## OBJECTIVE
Reproduce everything in the belt grinder thread from "Although I'm not" down to "leehljp (Aug 11, 2018)", and switch "stainless steel" to "brass" along the way.

## DOCUMENT SECTION
________
# 72 inch belt grinder



## skiprat (Aug 11, 2018)

Although I'm not into knife making ( yet :wink: ) I always wanted to make a 72 inch belt grinder. 
I could have copied thousands of cool designs on the web but that would mean buying lots of material. I wanted to use what I have if possible. 
This is what I came up with.....I'm pretty pleased. I'll make a few other attachments but this should get me going. :biggrin: 
Made of T6 aluminium and stainless steel and a bit of channel iron. :biggrin:

Just waiting for a new motor.......apparently lost in the post....:frown:


----------



## leehljp (Aug 11, 2018)

If anyone could build one free hand (with your own parts) - I knew you could do it! :biggrin:

NICE and functional! 

Along this same line, I turned my 8 in grinder into a CBN Wheel grinder for my HSS lathe tools and then suddenly needed a sharpener grinder for my other tools. So what did I turn to - my 12" Disc sander. Belts and discs do excellent on sharpening and grinding other things.

Your knives will love it! :good:


----------



## Terredax (Aug 11, 2018)

Just curious how you track the belt? Maybe using the knob on the backside?


----------



## skiprat (Aug 11, 2018)

Terredax said:


> Just curious how you track the belt? Maybe using the knob on the backside?



Yep...the knob threads through the upright and pushes out the bottom of the hinged wheel. Works a treat:wink:


----------



## SteveJ (Aug 11, 2018)

I'm curious as to why you would want a 72 inch belt sander - but it does look pretty cool!


----------



## BRobbins629 (Aug 11, 2018)

Nice, but the bedroom closet in the background?  Wife not home?


----------



## skiprat (Aug 11, 2018)

SteveJ said:


> I'm curious as to why you would want a 72 inch belt sander - but it does look pretty cool!



A real man doesn't have to NEED to have the tools ....... it's just the hunter-gatherer in me.....I collect crap:biggrin:



BRobbins629 said:


> Nice, but the bedroom closet in the background?  Wife not home?



LMAO....No Bruce...that is the outside of my Rat Cave ( garage :wink: ) 
I was going to take pics of it inside......but it's a bit like the 'Where's Wally?' images :biggrin: Can you spot it?:biggrin:


----------



## mredburn (Aug 11, 2018)

Really Nice, one of those is on my wish list. I havent figured out whether I will buy one or build it myself. So far I have done neither.


----------



## kruzzer (Aug 11, 2018)

great design, simple but it's gonna be effective. Nice work.
Put up some video when you have it operational.


----------



## Curly (Aug 11, 2018)

Very nice. Stock wheels, made from scratch or does your son have a wheelless board now?


----------



## mark james (Aug 11, 2018)
________
## MATERIAL PROVIDED
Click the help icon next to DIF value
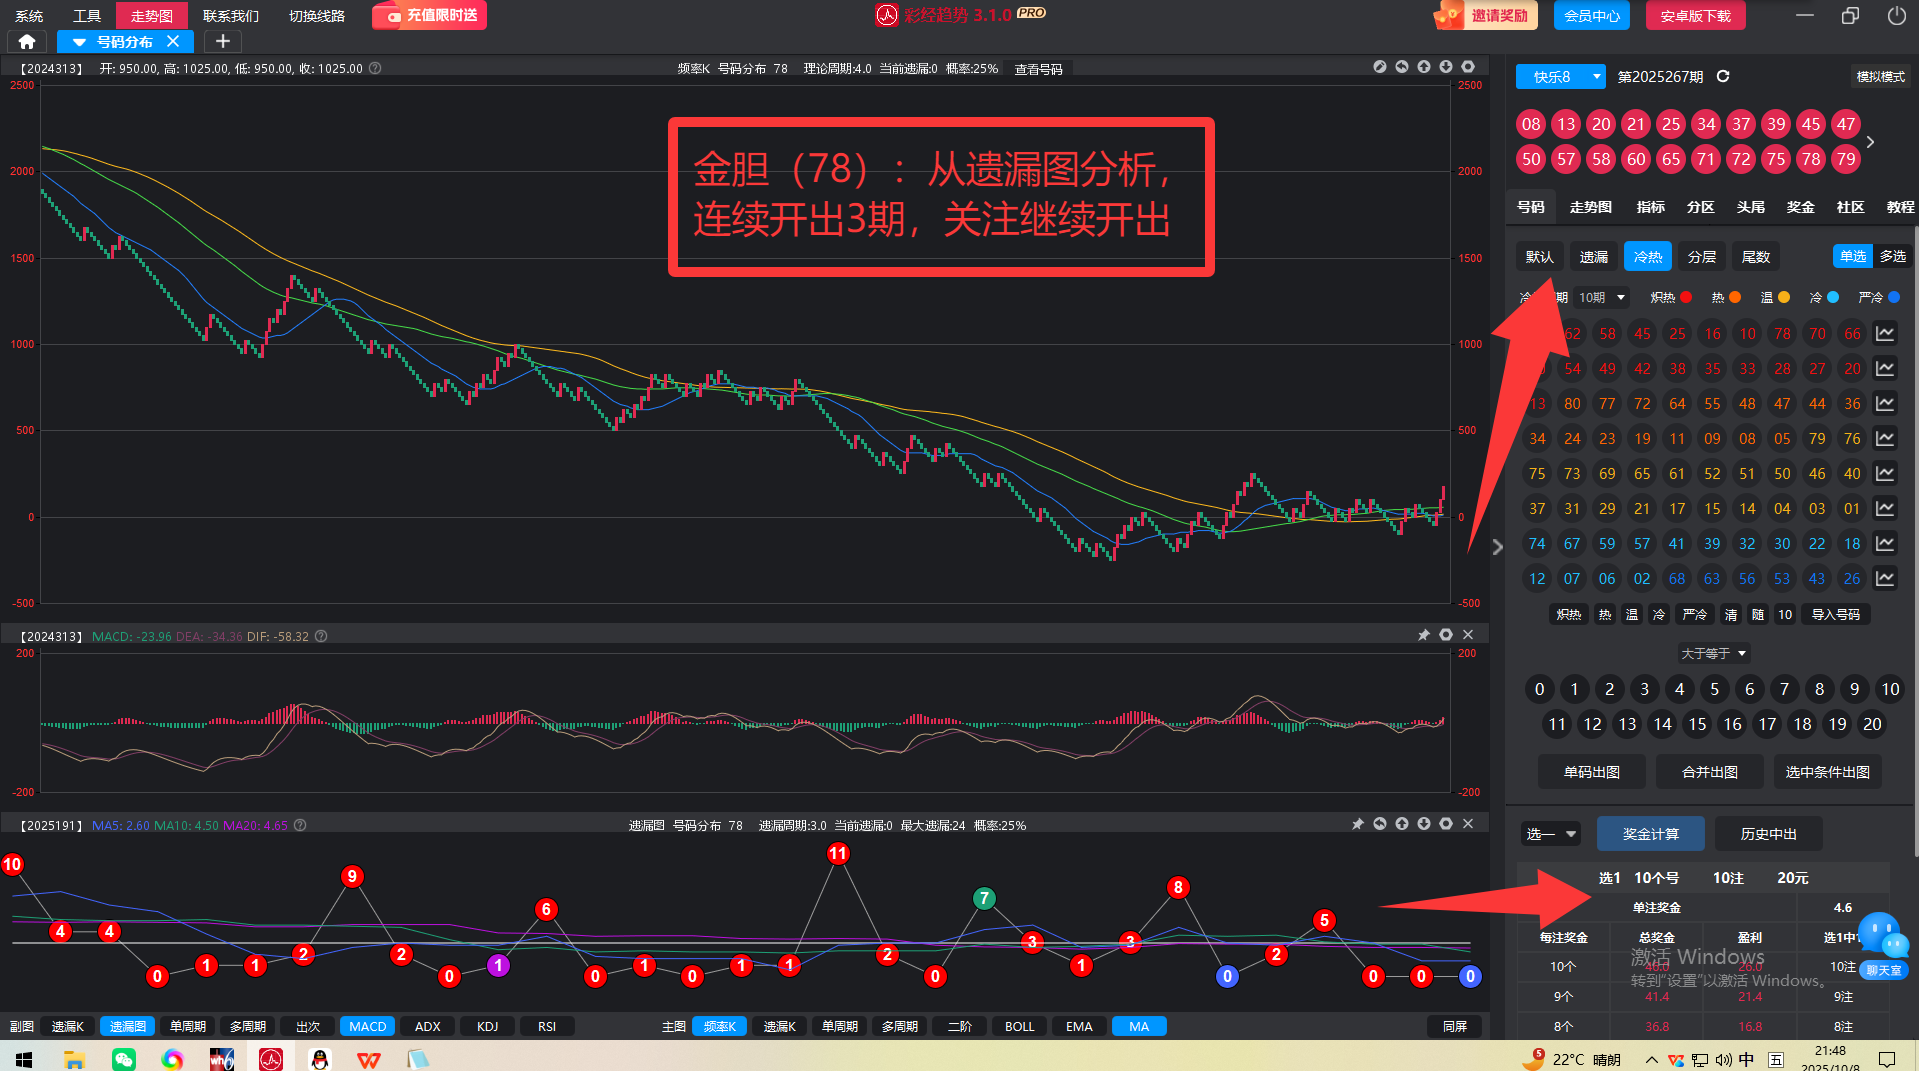1919x1071 pixels. tap(321, 636)
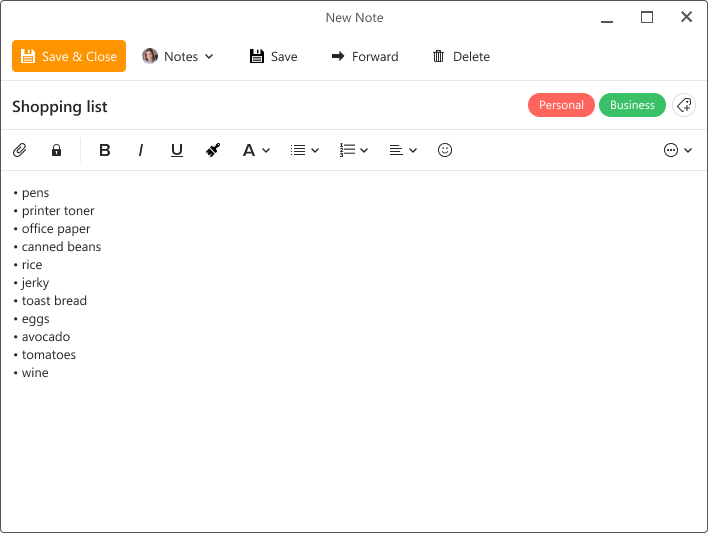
________
## SOLVED EXERCISE
Although I'm not into knife making ( yet :wink: ) I always wanted to make a 72 inch belt grinder. 
I could have copied thousands of cool designs on the web but that would mean buying lots of material. I wanted to use what I have if possible. 
This is what I came up with.....I'm pretty pleased. I'll make a few other attachments but this should get me going. :biggrin: 
Made of T6 aluminium and brass and a bit of channel iron. :biggrin:

Just waiting for a new motor.......apparently lost in the post....:frown:


----------



## leehljp (Aug 11, 2018)